Hannah - And do you think that the area of neuroethics is becoming increasingly popular amongst students? Is there are an increase in the number of people that are taking up, looking into this area?

James - I think neuroethics is not only a field that is growing by virtue of popularity but I think the popularity reflects necessity, and that's important because I think our current generation of neuroscience students recognize that you can't extricate the science from the society. We don't live in a social vacuum and certainly, science is influenced by society and influences society. Neuroethics really provides that bridge. It's that nexus between what we do with our brain science and what we do with the meaning of our brain science. In many ways, we see it as the bridge between the synaptic to the social.

Hannah - And then finally, what were your top highlights from the conference today?

James - Well, you know, these conferences, the International Neuroethics Society provides a very, very unique forum. It allows some of the up and coming students, fellows, and scholars, and young academicians in the field to literally meet with the old guard if you will, those who have developed the field. The field is really only about ten to twelve years old, so there are those neuroscientists who recognize the need for neuroethics and they become almost iconographic. So, it's a nice opportunity for the up and coming generation to rub elbows with those who are the founders of the field. But it's also a great opportunity for the next generation of neuroscientists and neuroethicist to provide their voice, their lens, and make their mark on what is going to be a very, very exciting field as we move into neuroethics second generation in the second decade.

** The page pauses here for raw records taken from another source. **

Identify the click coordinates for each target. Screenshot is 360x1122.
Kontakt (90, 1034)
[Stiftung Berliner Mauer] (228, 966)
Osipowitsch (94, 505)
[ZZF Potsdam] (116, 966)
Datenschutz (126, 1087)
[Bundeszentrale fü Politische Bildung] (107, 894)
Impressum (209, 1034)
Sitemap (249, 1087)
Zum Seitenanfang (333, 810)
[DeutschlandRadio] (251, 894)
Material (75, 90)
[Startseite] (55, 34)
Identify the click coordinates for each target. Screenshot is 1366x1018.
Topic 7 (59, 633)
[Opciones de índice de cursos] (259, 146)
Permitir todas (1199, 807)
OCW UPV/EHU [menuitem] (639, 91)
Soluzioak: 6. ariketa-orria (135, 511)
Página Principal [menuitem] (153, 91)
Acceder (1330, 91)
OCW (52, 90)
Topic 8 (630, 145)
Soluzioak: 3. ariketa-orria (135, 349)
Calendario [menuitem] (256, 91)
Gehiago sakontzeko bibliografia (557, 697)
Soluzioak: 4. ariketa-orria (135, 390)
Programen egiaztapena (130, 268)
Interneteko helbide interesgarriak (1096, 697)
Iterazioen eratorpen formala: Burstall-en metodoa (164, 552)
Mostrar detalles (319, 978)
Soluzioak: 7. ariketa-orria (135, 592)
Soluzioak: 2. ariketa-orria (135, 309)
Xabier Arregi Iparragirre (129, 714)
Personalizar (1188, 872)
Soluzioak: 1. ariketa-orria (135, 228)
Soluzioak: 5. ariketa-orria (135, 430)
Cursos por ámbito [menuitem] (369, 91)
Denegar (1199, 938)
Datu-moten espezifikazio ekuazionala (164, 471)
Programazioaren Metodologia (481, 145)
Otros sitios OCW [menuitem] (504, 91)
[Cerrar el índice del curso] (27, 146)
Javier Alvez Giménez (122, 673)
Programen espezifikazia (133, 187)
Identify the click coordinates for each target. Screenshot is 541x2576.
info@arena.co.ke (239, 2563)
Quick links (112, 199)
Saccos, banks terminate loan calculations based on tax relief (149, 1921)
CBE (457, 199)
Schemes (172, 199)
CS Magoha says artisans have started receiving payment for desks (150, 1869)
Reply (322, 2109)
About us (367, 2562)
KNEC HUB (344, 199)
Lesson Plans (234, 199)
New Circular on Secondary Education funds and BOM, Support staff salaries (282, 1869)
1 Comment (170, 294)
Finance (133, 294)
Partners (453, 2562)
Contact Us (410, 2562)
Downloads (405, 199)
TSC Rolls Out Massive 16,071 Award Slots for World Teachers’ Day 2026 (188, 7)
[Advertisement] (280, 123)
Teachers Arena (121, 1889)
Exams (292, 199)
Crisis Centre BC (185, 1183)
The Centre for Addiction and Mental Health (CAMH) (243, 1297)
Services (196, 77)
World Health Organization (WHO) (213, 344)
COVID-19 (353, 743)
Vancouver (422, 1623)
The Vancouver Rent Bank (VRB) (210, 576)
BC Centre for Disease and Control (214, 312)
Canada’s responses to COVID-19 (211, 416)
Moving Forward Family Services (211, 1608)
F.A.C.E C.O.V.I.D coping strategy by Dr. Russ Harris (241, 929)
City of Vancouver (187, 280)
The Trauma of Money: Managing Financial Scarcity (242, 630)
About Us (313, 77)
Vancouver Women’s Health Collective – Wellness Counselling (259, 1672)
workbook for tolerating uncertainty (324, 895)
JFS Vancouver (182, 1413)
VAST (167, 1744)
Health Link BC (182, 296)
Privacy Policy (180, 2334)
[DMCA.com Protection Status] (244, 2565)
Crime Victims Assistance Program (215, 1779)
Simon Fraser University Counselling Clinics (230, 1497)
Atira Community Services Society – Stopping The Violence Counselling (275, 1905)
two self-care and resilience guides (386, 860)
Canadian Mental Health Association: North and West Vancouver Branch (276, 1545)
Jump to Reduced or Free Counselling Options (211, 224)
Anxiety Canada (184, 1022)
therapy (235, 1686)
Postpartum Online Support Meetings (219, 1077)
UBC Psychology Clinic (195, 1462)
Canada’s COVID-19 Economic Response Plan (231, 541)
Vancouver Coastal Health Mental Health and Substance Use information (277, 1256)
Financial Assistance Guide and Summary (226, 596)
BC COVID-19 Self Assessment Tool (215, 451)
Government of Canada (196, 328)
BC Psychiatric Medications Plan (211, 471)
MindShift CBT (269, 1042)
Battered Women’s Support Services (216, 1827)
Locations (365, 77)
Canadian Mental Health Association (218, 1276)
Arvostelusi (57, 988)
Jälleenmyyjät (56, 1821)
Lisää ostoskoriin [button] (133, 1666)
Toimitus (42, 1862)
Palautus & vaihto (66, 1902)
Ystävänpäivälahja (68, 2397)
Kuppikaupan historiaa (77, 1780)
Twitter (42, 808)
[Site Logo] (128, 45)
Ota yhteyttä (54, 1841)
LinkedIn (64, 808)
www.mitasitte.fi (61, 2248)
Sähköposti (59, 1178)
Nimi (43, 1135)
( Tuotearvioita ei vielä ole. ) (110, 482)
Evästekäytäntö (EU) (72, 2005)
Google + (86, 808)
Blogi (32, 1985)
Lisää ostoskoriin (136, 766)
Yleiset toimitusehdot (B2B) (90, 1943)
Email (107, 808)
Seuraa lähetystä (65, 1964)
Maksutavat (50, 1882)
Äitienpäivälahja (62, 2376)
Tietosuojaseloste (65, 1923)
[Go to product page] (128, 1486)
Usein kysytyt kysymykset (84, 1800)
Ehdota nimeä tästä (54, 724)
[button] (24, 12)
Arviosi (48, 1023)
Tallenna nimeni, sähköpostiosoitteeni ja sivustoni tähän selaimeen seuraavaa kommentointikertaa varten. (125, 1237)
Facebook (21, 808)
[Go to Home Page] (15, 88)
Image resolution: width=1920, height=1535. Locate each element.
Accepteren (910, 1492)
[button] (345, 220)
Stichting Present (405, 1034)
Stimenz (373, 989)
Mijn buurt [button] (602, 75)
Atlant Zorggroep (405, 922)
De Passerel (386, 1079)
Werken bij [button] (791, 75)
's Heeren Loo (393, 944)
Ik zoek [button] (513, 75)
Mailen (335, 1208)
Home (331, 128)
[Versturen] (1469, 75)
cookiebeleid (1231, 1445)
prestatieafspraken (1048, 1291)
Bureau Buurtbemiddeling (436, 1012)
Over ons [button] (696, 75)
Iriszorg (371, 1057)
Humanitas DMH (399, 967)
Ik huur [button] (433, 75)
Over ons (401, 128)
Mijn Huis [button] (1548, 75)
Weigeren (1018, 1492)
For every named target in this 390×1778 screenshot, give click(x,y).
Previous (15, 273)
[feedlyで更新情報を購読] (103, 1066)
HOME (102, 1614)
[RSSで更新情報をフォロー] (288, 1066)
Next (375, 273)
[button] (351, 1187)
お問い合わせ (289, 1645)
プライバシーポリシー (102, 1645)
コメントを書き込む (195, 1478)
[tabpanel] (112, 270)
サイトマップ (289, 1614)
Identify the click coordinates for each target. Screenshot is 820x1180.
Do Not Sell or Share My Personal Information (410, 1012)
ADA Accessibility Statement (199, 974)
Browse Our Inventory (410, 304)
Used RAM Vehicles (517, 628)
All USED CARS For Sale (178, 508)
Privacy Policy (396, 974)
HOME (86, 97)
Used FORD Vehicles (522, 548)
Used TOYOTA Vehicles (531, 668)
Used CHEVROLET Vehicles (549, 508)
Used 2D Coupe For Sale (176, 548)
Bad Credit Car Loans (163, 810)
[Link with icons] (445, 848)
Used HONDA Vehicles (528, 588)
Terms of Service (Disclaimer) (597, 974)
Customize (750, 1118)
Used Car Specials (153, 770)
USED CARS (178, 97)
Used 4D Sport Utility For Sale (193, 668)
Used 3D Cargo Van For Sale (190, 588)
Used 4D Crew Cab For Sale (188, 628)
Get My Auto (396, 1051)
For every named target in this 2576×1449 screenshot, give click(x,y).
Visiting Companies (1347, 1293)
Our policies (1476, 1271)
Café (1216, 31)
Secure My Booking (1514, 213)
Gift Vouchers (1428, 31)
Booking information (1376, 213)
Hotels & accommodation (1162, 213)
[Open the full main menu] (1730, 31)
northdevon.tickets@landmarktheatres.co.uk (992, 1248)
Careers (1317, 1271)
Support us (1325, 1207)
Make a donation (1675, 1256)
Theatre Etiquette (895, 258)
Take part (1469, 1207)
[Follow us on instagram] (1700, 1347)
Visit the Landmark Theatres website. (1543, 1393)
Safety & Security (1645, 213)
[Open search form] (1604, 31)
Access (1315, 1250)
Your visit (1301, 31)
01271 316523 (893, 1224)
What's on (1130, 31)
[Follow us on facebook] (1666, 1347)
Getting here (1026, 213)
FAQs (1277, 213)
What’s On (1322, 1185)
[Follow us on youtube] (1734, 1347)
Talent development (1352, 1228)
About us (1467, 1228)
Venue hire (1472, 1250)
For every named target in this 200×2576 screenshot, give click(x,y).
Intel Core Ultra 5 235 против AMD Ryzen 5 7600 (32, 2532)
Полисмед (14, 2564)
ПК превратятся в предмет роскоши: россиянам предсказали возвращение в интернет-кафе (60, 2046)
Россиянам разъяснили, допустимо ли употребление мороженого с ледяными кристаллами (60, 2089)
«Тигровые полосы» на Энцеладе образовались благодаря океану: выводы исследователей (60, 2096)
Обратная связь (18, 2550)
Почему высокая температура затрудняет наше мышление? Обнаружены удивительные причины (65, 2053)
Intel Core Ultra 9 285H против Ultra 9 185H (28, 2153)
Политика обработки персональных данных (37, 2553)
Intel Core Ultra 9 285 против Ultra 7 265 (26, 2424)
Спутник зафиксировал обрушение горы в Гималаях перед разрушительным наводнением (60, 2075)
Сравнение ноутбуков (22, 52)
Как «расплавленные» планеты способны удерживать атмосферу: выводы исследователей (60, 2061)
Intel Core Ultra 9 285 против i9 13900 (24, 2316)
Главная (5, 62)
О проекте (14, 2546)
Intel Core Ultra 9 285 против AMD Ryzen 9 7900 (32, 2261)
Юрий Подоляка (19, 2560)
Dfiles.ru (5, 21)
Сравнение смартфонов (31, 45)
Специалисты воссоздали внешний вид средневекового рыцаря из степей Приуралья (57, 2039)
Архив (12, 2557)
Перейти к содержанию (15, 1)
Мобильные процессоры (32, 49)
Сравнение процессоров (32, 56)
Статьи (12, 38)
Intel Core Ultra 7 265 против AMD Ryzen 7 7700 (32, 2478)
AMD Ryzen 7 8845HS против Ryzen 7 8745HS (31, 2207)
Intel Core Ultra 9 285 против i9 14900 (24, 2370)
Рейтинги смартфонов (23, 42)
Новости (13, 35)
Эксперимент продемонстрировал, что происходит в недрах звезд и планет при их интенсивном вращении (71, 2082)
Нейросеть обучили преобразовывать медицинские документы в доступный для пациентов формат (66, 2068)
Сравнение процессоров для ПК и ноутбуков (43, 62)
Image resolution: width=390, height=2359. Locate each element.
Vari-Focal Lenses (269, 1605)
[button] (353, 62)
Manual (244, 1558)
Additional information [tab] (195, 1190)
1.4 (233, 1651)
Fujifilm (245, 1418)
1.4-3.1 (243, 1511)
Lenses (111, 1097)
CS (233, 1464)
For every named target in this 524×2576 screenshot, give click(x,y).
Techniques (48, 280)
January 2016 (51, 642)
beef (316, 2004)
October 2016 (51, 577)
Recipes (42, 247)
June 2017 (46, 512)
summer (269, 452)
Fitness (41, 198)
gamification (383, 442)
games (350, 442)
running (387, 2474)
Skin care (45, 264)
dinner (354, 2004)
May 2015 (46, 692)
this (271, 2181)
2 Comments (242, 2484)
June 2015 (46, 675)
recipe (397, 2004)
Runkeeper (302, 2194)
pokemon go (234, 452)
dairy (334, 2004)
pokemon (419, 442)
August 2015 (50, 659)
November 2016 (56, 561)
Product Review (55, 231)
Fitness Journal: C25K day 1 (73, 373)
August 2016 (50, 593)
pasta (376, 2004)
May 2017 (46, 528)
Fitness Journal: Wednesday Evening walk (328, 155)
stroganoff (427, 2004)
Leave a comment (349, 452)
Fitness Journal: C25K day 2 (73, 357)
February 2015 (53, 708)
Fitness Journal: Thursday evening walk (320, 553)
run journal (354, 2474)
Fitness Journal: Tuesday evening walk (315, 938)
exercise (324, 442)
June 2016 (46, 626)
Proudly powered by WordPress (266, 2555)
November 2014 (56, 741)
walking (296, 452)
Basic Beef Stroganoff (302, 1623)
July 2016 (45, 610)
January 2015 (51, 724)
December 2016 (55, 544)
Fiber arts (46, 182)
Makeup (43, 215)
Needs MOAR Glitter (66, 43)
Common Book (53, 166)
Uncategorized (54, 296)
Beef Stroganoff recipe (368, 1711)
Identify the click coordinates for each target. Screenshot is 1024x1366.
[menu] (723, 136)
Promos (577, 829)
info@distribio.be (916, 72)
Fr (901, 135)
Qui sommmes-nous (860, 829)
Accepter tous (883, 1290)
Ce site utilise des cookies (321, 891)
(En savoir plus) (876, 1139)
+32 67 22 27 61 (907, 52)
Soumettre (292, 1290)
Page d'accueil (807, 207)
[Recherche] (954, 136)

Hannah - Thanks to James Giordani, and isn't his voice lovely? He told me he's also done voice-over work and we'll be hearing more from his bassy tones later in the series discussing how the American military program DARPA, are funding neuroscience research. Well, that's all we have time for in this special episode of Naked neuroscience. I'm Hannah Critchlow reporting from the International Neuroethics 2014 meeting, hosted at the AAAS or the American Association for the Advancements for Science at Washington DC. Thanks to all those who took part in this episode, Goldie Nejet, Barbara Sahakian, Paul Root Wolpe, and James Giordani. In the next episode, we'll be hearing from DARPA, Defense Advanced Research Projects Agency who are funding brain projects, and we'll be asking should governments wipe their secret service agent's memories after they've completed missions and should we implant positive memories into veterans who return from combat? Join us again for this special Naked Neuroscience series to open your mind.